[Stored data]
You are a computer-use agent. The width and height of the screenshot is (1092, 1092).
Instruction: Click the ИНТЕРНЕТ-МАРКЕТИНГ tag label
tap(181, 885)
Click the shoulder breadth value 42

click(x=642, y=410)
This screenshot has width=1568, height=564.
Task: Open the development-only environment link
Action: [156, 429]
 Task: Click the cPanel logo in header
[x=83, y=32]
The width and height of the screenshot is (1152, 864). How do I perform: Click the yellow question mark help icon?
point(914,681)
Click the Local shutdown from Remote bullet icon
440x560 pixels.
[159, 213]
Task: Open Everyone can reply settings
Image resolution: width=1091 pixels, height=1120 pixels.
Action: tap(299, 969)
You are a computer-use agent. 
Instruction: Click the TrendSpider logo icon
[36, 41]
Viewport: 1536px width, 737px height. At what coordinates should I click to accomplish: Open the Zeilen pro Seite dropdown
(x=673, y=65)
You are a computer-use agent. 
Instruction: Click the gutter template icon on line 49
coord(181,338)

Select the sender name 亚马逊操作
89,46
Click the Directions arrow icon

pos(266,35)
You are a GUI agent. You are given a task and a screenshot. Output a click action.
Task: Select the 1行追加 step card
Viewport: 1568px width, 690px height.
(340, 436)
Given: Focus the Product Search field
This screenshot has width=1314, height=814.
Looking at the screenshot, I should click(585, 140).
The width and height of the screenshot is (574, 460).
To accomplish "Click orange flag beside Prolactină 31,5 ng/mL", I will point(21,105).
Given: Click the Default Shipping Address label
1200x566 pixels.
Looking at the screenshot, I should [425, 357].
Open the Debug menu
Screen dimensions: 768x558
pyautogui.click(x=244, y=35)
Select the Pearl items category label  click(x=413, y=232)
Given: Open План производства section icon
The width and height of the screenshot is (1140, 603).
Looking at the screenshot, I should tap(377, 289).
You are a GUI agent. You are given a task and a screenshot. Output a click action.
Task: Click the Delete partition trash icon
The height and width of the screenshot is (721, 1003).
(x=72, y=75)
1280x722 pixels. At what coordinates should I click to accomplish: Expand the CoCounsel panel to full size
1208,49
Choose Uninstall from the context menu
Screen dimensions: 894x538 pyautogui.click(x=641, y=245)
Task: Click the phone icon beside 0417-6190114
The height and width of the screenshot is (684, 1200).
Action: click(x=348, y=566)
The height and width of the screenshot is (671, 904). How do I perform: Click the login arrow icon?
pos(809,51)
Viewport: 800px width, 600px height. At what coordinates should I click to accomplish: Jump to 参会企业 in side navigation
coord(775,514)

◆ **Problem to solve**
Write out exactly the lines that fall from the line with "Instruction: Click the ИНТЕРНЕТ-МАРКЕТИНГ" to the line with "Given: Open План производства section icon" in the records above, keeping both ends.

◆ **Exercise solution**
Instruction: Click the ИНТЕРНЕТ-МАРКЕТИНГ tag label
tap(181, 885)
Click the shoulder breadth value 42

click(x=642, y=410)
This screenshot has width=1568, height=564.
Task: Open the development-only environment link
Action: [156, 429]
 Task: Click the cPanel logo in header
[x=83, y=32]
The width and height of the screenshot is (1152, 864). How do I perform: Click the yellow question mark help icon?
point(914,681)
Click the Local shutdown from Remote bullet icon
440x560 pixels.
[159, 213]
Task: Open Everyone can reply settings
Image resolution: width=1091 pixels, height=1120 pixels.
Action: tap(299, 969)
You are a computer-use agent. 
Instruction: Click the TrendSpider logo icon
[36, 41]
Viewport: 1536px width, 737px height. At what coordinates should I click to accomplish: Open the Zeilen pro Seite dropdown
(x=673, y=65)
You are a computer-use agent. 
Instruction: Click the gutter template icon on line 49
coord(181,338)

Select the sender name 亚马逊操作
89,46
Click the Directions arrow icon

pos(266,35)
You are a GUI agent. You are given a task and a screenshot. Output a click action.
Task: Select the 1行追加 step card
Viewport: 1568px width, 690px height.
(340, 436)
Given: Focus the Product Search field
This screenshot has width=1314, height=814.
Looking at the screenshot, I should click(585, 140).
The width and height of the screenshot is (574, 460).
To accomplish "Click orange flag beside Prolactină 31,5 ng/mL", I will point(21,105).
Given: Click the Default Shipping Address label
1200x566 pixels.
Looking at the screenshot, I should [425, 357].
Open the Debug menu
Screen dimensions: 768x558
pyautogui.click(x=244, y=35)
Select the Pearl items category label  click(x=413, y=232)
Given: Open План производства section icon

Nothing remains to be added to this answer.